**INPUT RECORDS**

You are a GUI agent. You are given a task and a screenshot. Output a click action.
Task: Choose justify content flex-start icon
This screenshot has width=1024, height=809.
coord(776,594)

---

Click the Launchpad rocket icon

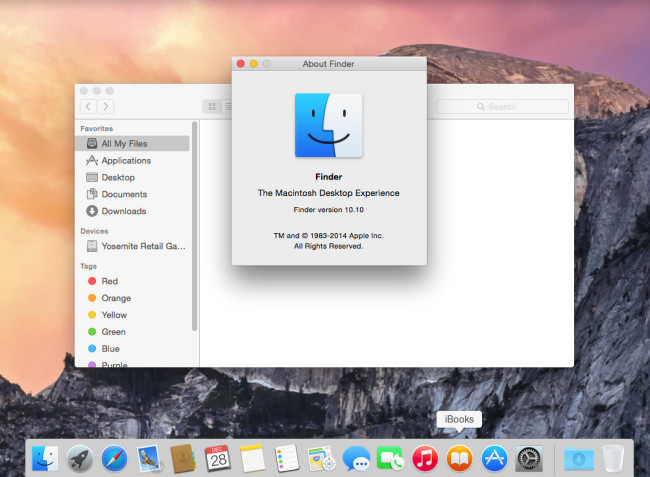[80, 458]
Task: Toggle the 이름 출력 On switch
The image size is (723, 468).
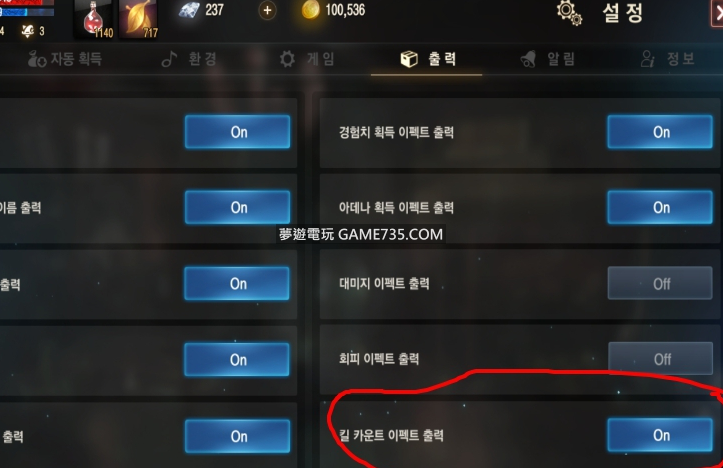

---

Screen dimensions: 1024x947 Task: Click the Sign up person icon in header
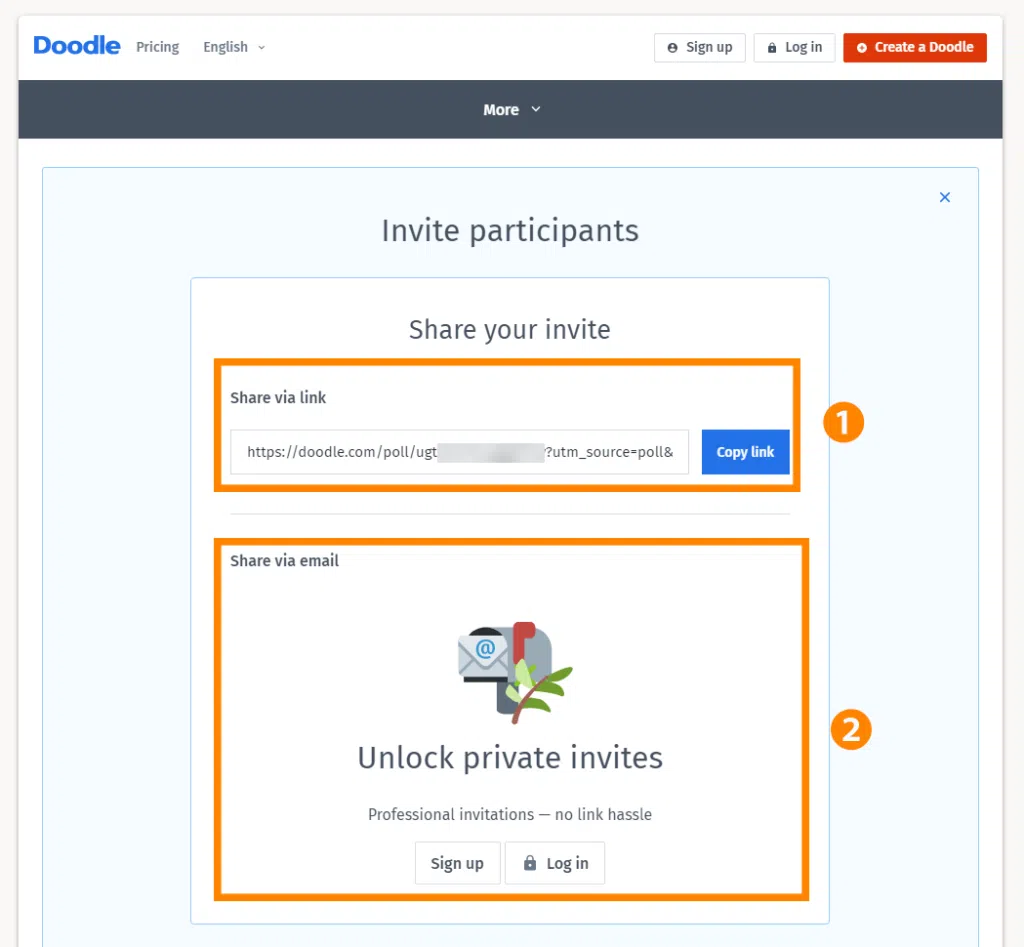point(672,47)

**EXERCISE**
Print, exactly and with no pictures, the lines of the listing above starting at the one that has "Click the Launchpad rocket icon" and ending at the one that has "The image size is (723, 468).", both included.

**YOUR RESPONSE**
Click the Launchpad rocket icon

[80, 458]
Task: Toggle the 이름 출력 On switch
The image size is (723, 468).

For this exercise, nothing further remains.